Emesene nobleman (died 31 BC)

Iamblichus I (𐡉𐡌𐡋𐡊𐡅; died 31 BC) was one of the phylarchs, or petty princes of the Arab tribe of the Emesenes in Emesa (now Homs, Syria). He was the son of Sampsiceramus I and is first mentioned by Marcus Tullius Cicero in a despatch, which he sent from Rome to Cilicia in 51 BC, and in which he writes that lamblichus had sent him intelligence about the movements of the Parthian troops of Pacorus I. Cicero speaks of Iamblichus as well disposed to the republic.

In 48 BC, Iamblichus I, Antipater the Idumaean, Ptolemy and other allies of the Romans, joined the campaign of Mithridates II in Egypt to support Julius Caesar, who was besieged in Alexandria. In the mid-40s BC, he supported the rebellion of Quintus Caecilius Bassus.

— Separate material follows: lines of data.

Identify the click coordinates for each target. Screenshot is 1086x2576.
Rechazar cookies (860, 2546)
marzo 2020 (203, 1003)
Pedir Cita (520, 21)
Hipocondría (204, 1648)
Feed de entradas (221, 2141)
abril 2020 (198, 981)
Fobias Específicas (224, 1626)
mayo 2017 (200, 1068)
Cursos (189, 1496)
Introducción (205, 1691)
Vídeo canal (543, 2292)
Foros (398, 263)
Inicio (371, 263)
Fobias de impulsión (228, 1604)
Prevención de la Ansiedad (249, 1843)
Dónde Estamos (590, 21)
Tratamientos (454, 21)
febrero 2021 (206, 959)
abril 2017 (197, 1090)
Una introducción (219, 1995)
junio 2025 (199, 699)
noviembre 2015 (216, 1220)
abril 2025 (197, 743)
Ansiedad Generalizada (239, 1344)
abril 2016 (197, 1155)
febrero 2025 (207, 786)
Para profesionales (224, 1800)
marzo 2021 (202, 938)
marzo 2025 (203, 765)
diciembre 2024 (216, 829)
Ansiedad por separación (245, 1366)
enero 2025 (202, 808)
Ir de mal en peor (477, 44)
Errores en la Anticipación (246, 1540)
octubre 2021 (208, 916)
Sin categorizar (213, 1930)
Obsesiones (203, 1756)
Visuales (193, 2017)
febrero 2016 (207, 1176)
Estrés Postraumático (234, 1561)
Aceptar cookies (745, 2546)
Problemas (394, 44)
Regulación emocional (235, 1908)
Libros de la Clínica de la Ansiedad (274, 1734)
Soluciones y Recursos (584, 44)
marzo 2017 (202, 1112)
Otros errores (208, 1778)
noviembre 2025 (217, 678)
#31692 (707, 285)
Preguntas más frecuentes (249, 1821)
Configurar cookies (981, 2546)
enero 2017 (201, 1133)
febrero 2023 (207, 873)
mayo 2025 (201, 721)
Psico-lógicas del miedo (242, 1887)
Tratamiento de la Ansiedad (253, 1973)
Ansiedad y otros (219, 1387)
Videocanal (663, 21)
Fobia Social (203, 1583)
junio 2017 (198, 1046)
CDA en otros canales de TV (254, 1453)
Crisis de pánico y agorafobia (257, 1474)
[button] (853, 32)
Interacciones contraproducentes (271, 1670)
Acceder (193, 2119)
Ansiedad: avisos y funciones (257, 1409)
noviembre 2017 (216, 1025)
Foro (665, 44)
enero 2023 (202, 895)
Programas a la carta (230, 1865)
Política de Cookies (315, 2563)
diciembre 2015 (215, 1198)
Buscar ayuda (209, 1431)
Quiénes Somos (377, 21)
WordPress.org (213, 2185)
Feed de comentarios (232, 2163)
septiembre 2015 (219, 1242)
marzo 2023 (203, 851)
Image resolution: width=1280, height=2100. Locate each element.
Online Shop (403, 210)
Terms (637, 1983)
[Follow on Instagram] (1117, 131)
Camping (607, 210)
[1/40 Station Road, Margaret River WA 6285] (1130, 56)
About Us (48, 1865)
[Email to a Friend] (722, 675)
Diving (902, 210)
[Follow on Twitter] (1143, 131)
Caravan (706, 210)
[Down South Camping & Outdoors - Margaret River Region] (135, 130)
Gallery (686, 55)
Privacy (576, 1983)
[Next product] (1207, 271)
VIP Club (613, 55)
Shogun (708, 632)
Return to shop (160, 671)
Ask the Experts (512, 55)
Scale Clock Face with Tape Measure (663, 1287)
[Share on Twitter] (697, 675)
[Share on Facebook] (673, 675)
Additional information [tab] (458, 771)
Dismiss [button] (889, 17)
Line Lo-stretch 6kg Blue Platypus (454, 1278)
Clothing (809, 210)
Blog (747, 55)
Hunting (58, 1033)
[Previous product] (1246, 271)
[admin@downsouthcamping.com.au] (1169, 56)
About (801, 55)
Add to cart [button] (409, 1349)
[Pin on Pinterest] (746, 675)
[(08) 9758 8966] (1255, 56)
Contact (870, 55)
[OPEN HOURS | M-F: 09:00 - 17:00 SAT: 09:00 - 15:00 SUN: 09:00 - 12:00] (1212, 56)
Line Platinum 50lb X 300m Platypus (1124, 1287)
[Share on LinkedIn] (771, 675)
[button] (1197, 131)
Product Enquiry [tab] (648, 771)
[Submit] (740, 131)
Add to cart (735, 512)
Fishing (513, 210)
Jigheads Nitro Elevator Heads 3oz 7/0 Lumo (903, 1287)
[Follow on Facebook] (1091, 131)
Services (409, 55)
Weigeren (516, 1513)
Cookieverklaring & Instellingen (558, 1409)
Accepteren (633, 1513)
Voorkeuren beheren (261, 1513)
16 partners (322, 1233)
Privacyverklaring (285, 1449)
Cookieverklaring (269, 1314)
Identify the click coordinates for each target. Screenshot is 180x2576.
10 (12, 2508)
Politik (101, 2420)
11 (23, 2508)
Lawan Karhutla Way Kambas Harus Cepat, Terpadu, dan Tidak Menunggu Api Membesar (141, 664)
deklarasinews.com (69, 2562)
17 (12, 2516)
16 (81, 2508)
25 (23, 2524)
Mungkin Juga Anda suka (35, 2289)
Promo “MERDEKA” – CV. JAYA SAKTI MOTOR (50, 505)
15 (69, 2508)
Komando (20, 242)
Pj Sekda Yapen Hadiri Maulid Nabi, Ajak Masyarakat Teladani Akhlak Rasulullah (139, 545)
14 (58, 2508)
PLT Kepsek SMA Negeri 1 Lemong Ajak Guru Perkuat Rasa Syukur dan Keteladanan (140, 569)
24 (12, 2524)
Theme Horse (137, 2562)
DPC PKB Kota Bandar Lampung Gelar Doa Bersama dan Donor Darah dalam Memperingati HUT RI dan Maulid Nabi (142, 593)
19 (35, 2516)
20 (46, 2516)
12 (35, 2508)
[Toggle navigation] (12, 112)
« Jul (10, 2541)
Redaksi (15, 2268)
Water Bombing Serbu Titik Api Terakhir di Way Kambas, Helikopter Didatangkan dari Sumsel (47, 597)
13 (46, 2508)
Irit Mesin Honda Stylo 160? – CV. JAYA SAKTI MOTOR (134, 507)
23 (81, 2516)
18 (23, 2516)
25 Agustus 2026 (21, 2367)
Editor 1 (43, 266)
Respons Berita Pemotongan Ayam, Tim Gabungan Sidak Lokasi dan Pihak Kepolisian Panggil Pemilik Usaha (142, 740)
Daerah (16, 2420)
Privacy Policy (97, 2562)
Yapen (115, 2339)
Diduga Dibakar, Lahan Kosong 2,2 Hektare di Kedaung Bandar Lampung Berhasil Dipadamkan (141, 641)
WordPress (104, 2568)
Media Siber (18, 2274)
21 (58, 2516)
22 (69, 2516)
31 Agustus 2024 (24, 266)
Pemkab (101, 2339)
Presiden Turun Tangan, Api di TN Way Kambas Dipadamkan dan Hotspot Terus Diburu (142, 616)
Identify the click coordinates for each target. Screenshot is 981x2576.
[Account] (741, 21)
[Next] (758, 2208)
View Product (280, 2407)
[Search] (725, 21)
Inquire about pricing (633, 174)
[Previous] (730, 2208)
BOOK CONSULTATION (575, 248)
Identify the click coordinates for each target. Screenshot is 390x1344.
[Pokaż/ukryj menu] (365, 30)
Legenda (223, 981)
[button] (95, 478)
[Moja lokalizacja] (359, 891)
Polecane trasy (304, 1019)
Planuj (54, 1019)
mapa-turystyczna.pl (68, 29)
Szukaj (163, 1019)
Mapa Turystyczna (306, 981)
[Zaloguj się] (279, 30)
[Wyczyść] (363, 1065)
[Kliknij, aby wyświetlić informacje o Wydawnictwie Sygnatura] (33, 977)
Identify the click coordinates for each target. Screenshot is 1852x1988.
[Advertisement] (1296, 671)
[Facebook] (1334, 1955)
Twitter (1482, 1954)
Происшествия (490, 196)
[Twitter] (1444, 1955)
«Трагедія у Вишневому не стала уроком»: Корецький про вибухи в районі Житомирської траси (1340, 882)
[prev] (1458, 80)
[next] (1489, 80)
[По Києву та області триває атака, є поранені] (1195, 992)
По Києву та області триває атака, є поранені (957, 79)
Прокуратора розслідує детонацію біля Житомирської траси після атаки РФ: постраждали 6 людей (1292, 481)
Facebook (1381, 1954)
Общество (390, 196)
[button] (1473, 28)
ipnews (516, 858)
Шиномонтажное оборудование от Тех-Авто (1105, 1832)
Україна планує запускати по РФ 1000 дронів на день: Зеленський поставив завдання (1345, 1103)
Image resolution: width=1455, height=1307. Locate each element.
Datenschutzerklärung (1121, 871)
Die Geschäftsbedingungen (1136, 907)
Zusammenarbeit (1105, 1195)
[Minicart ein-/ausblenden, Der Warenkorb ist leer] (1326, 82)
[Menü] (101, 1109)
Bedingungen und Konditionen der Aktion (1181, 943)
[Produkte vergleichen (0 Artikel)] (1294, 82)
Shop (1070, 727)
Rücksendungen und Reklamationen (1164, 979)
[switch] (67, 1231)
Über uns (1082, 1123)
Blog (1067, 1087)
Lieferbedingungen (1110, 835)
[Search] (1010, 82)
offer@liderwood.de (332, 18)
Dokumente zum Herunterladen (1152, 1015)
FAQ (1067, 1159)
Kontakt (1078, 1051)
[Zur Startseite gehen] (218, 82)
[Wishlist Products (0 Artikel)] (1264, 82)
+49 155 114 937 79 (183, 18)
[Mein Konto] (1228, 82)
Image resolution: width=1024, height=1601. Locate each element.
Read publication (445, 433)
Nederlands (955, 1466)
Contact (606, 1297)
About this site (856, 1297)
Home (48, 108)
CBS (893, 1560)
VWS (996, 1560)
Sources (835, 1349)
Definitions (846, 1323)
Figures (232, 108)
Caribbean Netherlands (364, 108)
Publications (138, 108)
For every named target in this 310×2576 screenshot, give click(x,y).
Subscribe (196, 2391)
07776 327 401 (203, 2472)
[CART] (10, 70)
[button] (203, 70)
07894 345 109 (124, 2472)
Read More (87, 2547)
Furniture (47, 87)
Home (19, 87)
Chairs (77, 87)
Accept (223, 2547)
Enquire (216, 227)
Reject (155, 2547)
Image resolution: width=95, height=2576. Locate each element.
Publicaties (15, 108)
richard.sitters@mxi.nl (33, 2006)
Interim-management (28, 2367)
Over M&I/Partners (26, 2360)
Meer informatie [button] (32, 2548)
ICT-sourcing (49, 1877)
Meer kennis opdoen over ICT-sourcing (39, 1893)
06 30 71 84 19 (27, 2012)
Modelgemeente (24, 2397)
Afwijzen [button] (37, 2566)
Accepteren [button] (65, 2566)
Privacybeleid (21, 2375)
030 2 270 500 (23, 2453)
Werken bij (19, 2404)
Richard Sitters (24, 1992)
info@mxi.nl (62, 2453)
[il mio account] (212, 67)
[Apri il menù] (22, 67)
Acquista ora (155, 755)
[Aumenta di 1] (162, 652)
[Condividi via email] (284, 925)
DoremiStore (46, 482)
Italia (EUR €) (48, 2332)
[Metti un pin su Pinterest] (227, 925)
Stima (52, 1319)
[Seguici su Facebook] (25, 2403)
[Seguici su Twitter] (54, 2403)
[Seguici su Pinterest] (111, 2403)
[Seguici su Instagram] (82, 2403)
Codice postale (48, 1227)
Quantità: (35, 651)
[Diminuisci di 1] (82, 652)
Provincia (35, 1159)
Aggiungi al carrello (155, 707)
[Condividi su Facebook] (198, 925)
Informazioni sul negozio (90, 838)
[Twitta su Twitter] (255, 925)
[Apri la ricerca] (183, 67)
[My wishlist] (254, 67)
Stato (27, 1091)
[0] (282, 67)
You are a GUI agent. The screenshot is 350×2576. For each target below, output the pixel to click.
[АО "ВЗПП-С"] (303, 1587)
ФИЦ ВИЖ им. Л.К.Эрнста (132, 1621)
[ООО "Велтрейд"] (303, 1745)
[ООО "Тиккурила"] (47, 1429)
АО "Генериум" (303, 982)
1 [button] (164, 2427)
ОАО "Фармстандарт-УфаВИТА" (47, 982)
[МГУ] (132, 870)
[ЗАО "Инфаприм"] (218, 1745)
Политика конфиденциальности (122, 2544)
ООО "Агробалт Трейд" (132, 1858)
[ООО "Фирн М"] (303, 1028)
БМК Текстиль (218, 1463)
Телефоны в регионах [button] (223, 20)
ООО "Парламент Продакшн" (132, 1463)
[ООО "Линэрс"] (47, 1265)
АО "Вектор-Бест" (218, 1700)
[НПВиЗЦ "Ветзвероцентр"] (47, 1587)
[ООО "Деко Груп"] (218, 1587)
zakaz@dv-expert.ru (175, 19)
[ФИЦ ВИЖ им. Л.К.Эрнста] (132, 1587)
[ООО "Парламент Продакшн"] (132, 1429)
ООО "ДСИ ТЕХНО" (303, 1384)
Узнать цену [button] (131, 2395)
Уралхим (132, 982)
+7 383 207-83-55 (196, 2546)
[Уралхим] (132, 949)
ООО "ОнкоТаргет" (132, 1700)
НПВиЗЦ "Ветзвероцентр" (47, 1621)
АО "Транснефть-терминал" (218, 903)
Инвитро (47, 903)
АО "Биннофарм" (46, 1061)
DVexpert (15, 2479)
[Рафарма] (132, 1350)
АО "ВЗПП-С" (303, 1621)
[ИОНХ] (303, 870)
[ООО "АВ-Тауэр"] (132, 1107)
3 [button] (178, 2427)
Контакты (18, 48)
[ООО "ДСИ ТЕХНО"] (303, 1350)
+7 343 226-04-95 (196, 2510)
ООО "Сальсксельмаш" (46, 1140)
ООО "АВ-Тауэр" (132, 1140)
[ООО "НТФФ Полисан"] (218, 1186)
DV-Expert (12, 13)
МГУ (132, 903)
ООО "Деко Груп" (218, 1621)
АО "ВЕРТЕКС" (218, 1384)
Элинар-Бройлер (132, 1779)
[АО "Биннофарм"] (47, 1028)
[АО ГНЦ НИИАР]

In the war between Octavianus and Mark Antony in 31 BC, lamblichus supported the cause of the latter. But after Gnaeus Domitius had gone over to Octavianus, Antony became suspicious of treachery, and accordingly put lamblichus to death by torture, along with several others.

Antony's suspicions were apparently excited against lamblichus by his own brother Alexander, who obtained the sovereignty after his brother's execution. But Alexander was shortly afterwards taken by Octavianus to Rome to grace his triumph, and then put to death. At a later period (20 BC) his son, Iamblichus II, obtained from Augustus the restoration of his father's dominions.